Some have argued that the message, rather than the motive, is more important. I doubt, however, that anyone who has been singled out in such a manner would love to have been the prompt for the start of a discussion.


In the RI episode, people have taken to whacking the students instead of focussing on the issue. Some went further and attacked RI, saying that it is an elite school which breeds racism. RI has issued a statement saying that this is not what the school stands for.


On a general note, it is harder to rally support for a particular cause if those lobbying for it are seen as radical or too pushy, frightening people in the middle ground into taking countermeasures. It is also counterproductive to engage in too much finger-pointing because that does not buy hearts over. Making progress on contentious problems require small steps to convince the undecided to move along.

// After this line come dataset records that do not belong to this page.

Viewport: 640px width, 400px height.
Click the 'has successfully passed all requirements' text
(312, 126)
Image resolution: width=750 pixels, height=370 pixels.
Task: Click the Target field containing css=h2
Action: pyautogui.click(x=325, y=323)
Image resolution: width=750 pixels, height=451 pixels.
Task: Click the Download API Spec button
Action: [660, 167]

The folks at SG Climate Rally, a group of people who are concerned about climate change, exude passion but not aggression. It adopted a mellow and convincing stance to create awareness on climate change. Its messaging and position remain clear: To make climate change an urgent issue, and hold political and economic systems accountable in taking concrete steps towards meeting climate action targets.


It could have, for example, dug up a million skeletons from individual closets, such as businessmen and political leaders who have blindly put their faith in polluting sectors to push the economy and therefore declare that they are not in a position to speak on the issue.


And no, I am not encouraging such delving into the archives.